The thing that gets me the most is the term “academic freedom”. Freedom to do what? Teach lies? Proselytize their religion?

Don’t get me wrong … if someone can come up with an alternative theory to explain how life came to be the way it is, I’m all for it. But that theory has to be based in science, lacking any super-natural involvement, and be peer reviewed by reputable research organizations.

“Intelligent Design” is nothing more, and nothing less, than creationism. It’s based on biblical texts and has no basis whatsoever in science. Thus, it has absolutely no place in public schools.

The thing that gets me the most is the number of people who, on other topics, are the most logical, level headed, intelligent, people I know. But when it comes to things like Evolution vs. Creationism, they throw all that logic and intelligence out the window.

  • Do they have an inferiority complex?
  • Does the idea that humans and apes share a common ancestor somehow denigrate them as a human being?
  • Is the idea that, because their holy book is wrong on a specific topic, the book is totally wrong and doesn’t merit study and consideration?

The odd thing is, most mainstream religious organizations have actually endorsed Evolution. Even the Vatican has weighed in on it …

The Vatican’s chief astronomer said Friday that “intelligent design” isn’t science and doesn’t belong in science classrooms, the latest high-ranking Roman Catholic official to enter the evolution debate in the United States.
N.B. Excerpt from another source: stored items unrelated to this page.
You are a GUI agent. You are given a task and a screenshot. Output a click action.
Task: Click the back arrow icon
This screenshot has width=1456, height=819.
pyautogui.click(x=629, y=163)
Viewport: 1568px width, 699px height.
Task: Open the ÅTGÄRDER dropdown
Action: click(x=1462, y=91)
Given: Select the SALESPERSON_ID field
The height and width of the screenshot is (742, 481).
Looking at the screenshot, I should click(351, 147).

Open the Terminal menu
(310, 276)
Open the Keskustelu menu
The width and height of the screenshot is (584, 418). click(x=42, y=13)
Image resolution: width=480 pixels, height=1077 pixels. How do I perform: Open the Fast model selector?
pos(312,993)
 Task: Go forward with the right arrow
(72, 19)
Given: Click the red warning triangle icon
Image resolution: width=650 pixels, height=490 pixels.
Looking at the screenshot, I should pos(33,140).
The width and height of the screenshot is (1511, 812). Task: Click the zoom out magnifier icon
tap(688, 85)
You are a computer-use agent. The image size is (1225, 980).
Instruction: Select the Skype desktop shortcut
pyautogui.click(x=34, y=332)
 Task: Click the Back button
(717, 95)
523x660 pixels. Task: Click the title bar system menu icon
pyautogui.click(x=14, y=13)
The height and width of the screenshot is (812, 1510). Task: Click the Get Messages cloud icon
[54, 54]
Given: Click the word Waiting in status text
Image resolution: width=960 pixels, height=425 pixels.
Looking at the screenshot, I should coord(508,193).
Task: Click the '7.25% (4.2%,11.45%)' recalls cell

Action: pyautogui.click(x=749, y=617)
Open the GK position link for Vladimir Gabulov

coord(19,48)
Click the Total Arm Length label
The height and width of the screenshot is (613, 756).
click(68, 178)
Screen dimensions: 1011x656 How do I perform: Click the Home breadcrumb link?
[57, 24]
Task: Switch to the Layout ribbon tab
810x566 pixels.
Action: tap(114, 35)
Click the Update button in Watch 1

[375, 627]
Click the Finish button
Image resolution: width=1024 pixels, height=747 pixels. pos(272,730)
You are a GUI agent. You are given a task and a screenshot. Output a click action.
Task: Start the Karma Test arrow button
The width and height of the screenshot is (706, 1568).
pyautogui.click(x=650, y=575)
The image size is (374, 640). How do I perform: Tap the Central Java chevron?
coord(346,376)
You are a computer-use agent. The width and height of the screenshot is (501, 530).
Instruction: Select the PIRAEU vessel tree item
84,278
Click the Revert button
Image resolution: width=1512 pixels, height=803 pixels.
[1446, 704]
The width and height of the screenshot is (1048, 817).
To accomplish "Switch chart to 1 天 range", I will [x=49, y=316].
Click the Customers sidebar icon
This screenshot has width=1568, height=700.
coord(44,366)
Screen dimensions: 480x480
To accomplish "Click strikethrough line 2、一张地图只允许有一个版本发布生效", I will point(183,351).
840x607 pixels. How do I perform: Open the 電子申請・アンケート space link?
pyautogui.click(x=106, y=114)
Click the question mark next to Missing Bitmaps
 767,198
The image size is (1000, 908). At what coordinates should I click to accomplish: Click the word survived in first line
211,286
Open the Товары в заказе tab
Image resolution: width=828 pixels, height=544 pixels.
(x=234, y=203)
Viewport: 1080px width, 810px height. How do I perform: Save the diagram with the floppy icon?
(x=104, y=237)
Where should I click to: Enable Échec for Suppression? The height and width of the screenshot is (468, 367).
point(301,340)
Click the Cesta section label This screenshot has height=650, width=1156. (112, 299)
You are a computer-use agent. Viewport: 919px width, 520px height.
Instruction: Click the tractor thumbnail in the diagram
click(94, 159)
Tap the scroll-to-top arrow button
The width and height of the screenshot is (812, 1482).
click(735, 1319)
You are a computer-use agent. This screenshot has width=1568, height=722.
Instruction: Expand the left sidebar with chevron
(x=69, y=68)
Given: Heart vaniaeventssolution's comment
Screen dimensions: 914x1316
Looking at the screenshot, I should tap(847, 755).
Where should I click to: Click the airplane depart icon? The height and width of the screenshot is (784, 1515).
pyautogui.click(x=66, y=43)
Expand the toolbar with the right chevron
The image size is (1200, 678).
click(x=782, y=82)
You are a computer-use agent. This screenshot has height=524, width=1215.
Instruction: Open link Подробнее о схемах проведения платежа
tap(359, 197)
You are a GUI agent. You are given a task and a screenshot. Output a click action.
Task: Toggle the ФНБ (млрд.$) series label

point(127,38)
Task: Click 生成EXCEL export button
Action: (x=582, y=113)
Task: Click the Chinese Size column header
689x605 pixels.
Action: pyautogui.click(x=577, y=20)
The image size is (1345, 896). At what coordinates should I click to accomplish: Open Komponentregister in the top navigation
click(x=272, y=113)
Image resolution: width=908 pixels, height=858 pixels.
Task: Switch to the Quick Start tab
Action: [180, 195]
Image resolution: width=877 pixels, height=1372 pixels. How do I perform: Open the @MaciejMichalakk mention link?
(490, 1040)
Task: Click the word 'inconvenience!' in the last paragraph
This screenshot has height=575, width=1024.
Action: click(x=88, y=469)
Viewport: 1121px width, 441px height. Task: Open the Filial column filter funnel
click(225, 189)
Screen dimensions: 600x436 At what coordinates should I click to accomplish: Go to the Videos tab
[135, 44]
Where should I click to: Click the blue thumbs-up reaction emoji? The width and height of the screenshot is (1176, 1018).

Vatican astronomer joins evolution debate

So what’s the problem folks? Let’s view the bible for what it is … a book that tries to tell a morality story and not a reference text.

Interesting Weekend

We had a very interesting weekend … did some fun stuff … saw some thing interesting, and encountered a new situation.

First, the fun stuff … we went to the Darwin exhibit at the Field Museum with my parents. It was quite interesting and informative. It covered both his Theory of Evolution, his personal life, and some discussion of Evolution in general. Did you know that he almost didn’t go on the Beagle voyage? He had asked his father for permission, but it was denied. After some huranging, he got is father to agree that … if Charles could get a reasonable person (in his father’s opinion, of course) to present good reasons for him to go on the voyage, he would allow it. Charles worked with his uncle, who his father apparently thought was reasonable, to put together a point by point rebuttal for all Mr. Darwin’s arguments against going.

After the museum, we decided to go for dinner … we didn’t want to go for Greek food, as that’s what we have a habit of doing. We also didn’t want Chinese, because Ginny and I just had Chinese food.

We decided on Italian … and found a place about two miles west of the loop for dinner. As we were driving there, I spotted a yellow cab that was a Ford Escape Hybrid. Considering how taxis drive, a hybrid vehicle makes a lot of sense. It was a 2008 model, which I’m not a big fan of … but it’s better than anything else. That was the interesting bit.

On to the weird … we got to the restaurant, had to wait a bit of time for a friend to join us, ordered and ate. The food was good. We were ready to leave, asked for the check, and I tried to give the waitress my AMEX card. She waved me off saying that they didn’t take that. So I asked her if Discover was OK. She clarified by saying that they didn’t take ANY credit cards. I only had $20 cash in my wallet. Luckily dad had some cash.

I was kind of shocked … I had never encountered a main-stream restaurant that didn’t take credit cards. I wonder what they do if someone shows up, orders, eats, but doesn’t have enough cash?